A block of data:
— START —
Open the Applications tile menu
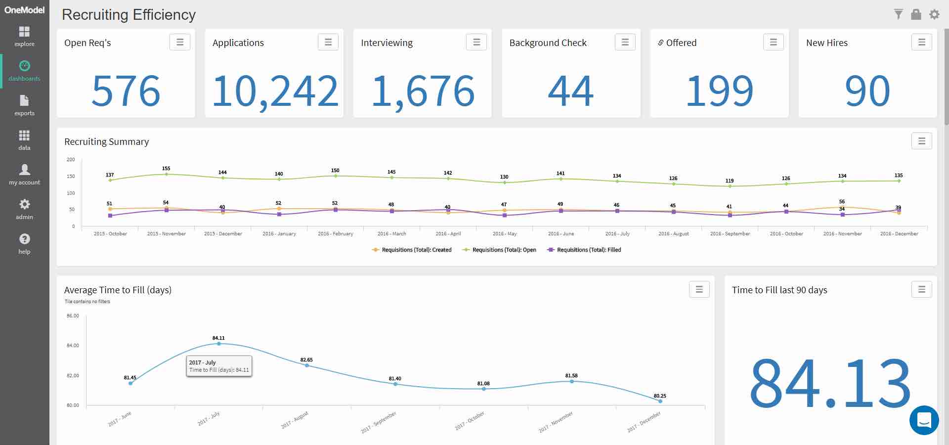(328, 42)
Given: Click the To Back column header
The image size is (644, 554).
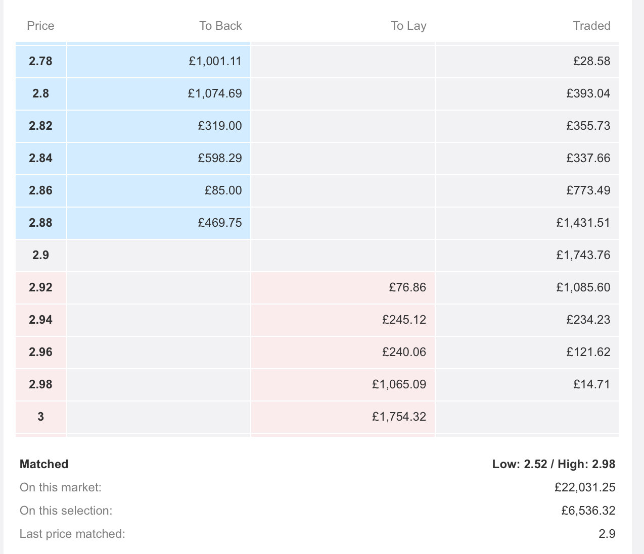Looking at the screenshot, I should tap(220, 26).
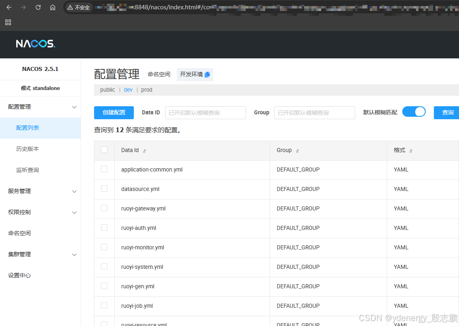Open the browser apps grid icon

(8, 22)

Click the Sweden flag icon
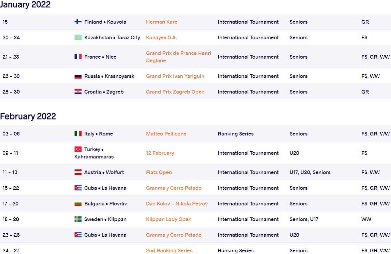tap(78, 219)
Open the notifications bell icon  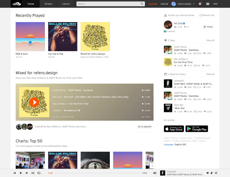pyautogui.click(x=200, y=4)
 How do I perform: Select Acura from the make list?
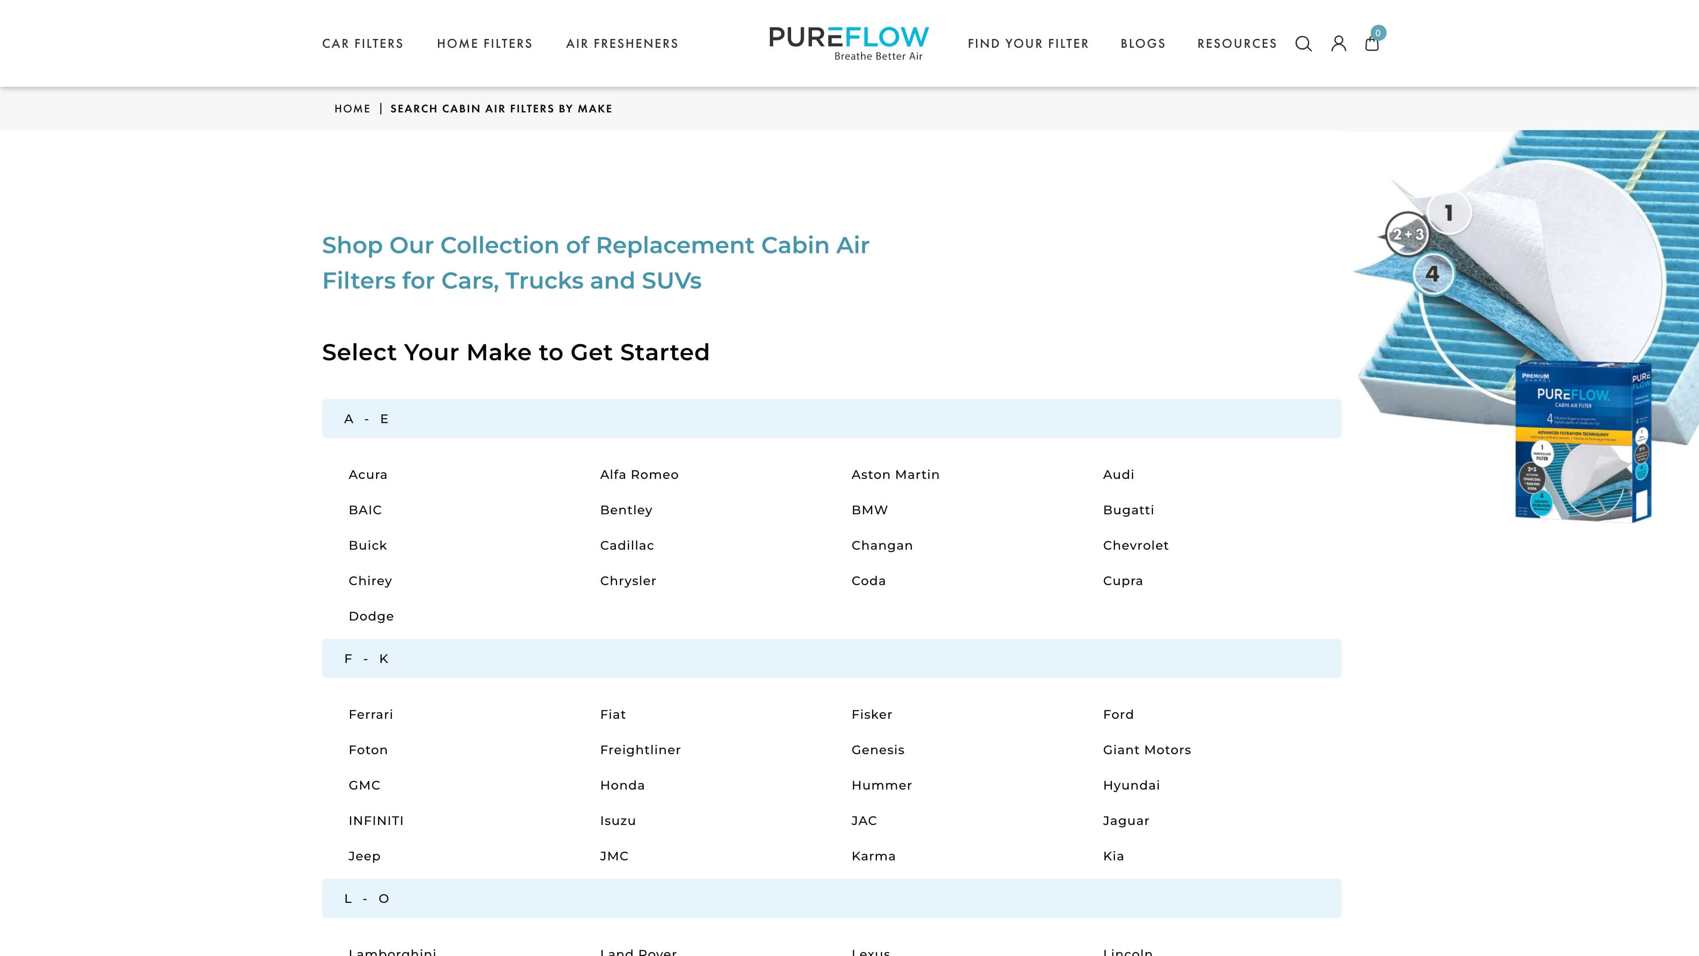pos(367,474)
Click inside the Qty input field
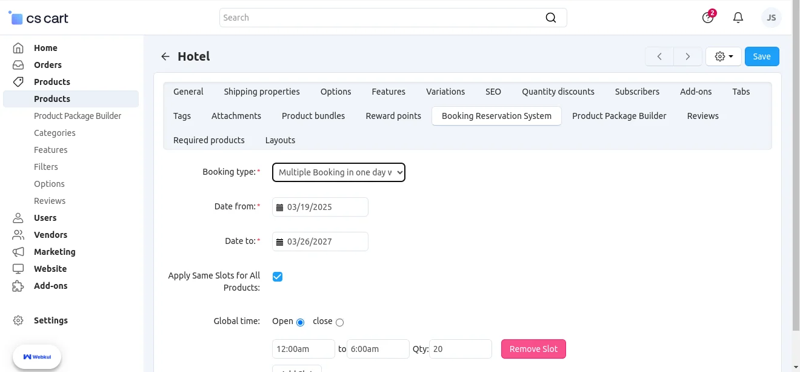The height and width of the screenshot is (372, 800). (x=460, y=348)
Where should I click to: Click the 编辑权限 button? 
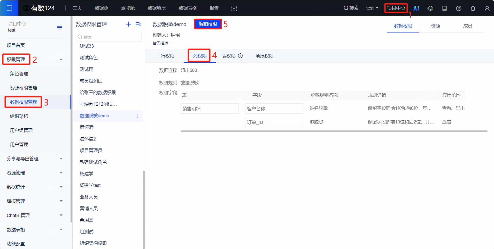click(x=208, y=24)
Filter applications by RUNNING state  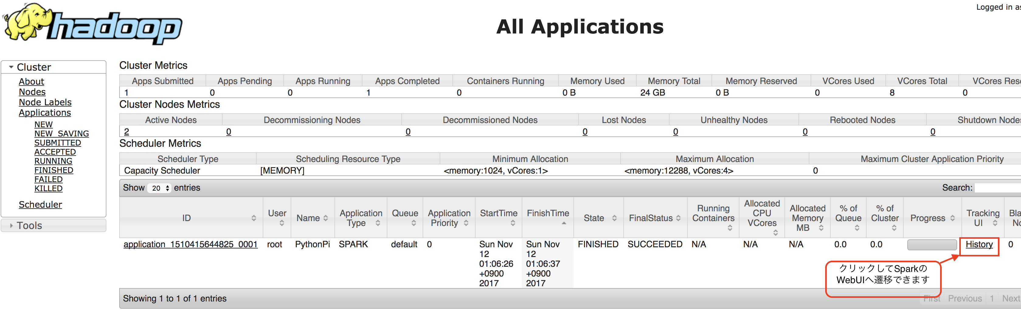[x=53, y=161]
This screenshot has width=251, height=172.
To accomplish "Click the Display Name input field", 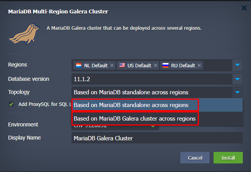I will tap(157, 138).

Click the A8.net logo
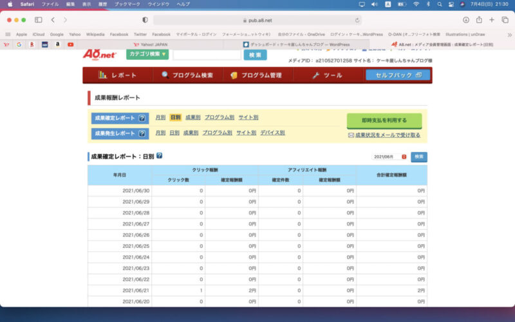[100, 54]
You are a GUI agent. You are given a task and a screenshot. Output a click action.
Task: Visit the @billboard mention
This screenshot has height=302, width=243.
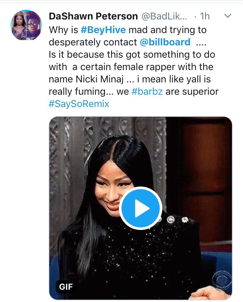[165, 42]
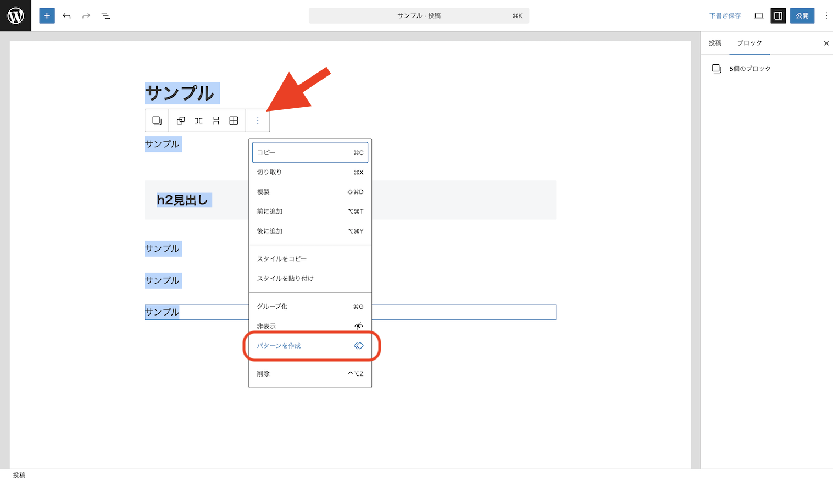Click the multi-block selection icon in toolbar
833x481 pixels.
pos(157,120)
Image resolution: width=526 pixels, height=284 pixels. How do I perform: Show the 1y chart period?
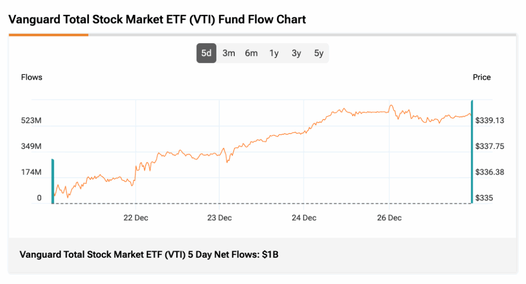click(x=274, y=53)
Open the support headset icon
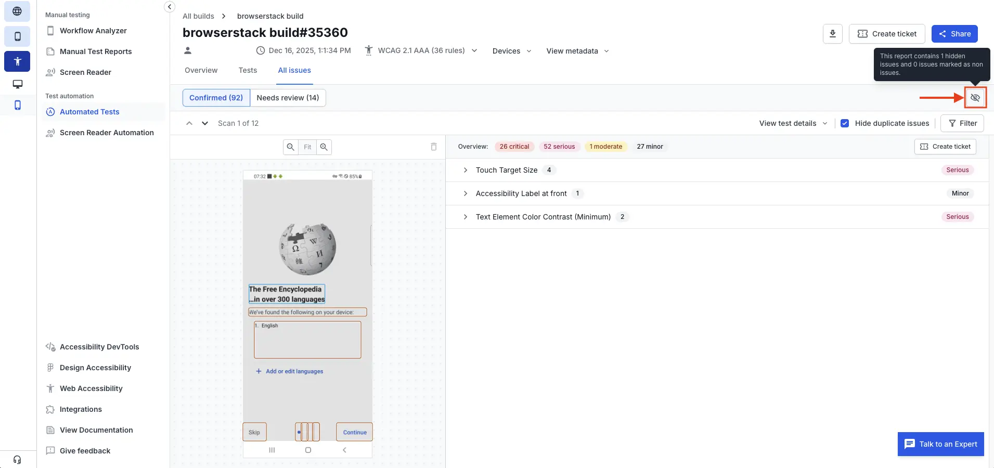 [x=17, y=460]
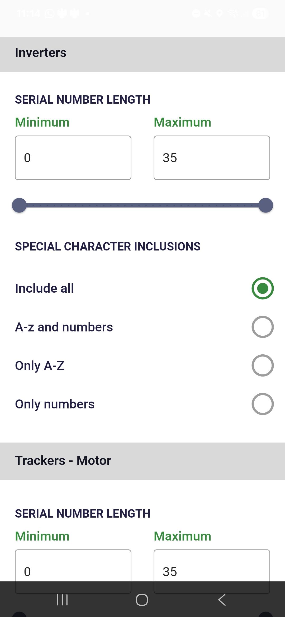285x617 pixels.
Task: Enable the Only numbers option
Action: [x=262, y=404]
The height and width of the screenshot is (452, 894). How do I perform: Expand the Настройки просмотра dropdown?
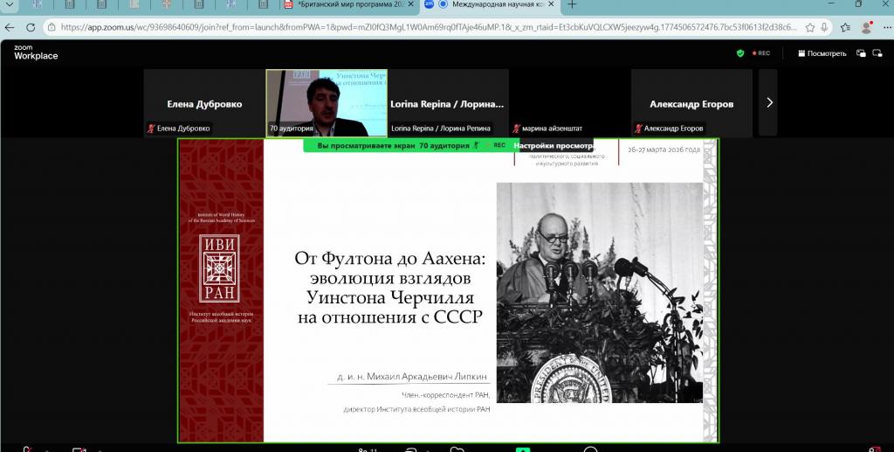point(554,146)
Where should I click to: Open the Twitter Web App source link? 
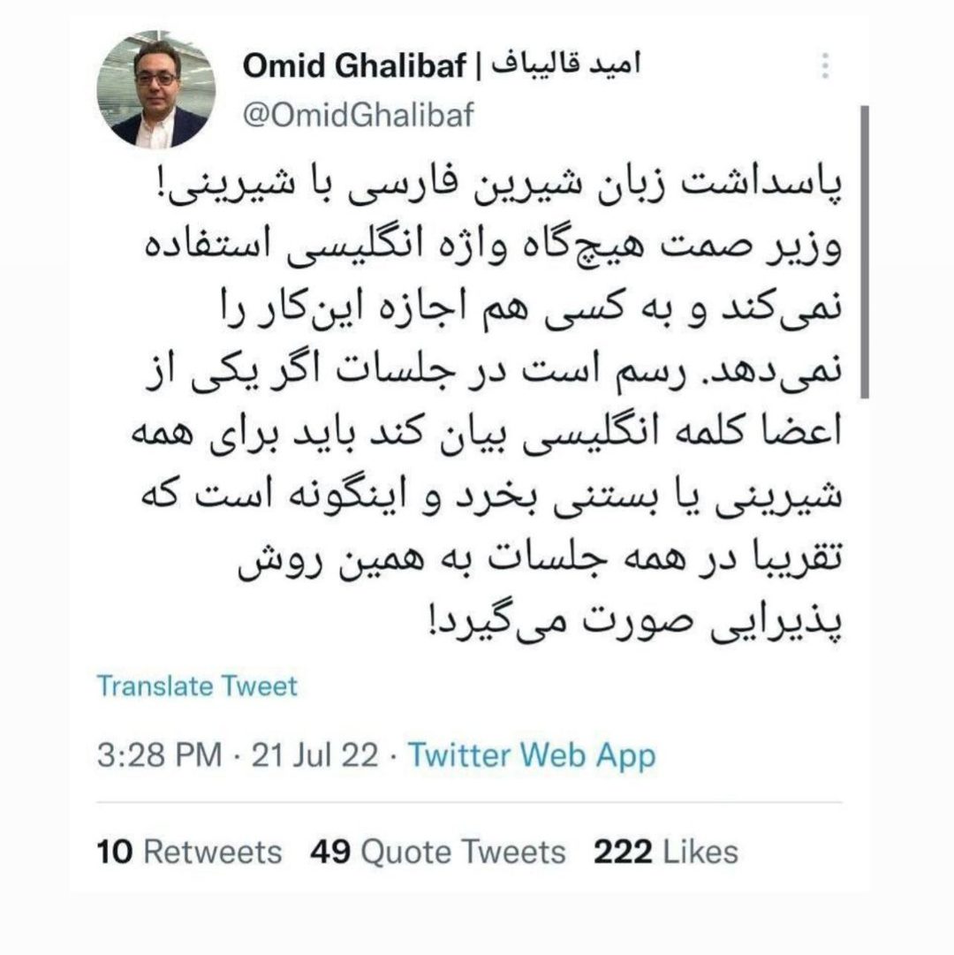click(532, 755)
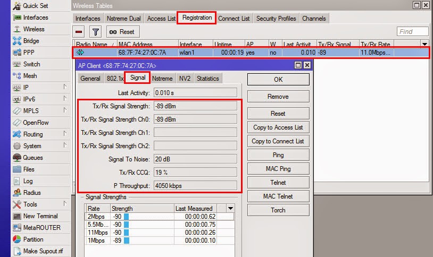Viewport: 433px width, 257px height.
Task: Open the PPP sidebar icon
Action: (17, 53)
— END —
### PROBLEM TO SOLVE
Repeat the part of the listing that opens with the line containing "Image resolution: width=526" and closes with the line containing "point(554,146)", keeping both of those lines and leaving out the pictures.

### ANSWER BELOW
Image resolution: width=526 pixels, height=284 pixels. How do I perform: Show the 1y chart period?
click(x=274, y=53)
Open the support headset icon
 [x=17, y=460]
285x617 pixels.
Task: Enable the Only numbers option
Action: [x=262, y=404]
The height and width of the screenshot is (452, 894). How do I perform: Expand the Настройки просмотра dropdown?
point(554,146)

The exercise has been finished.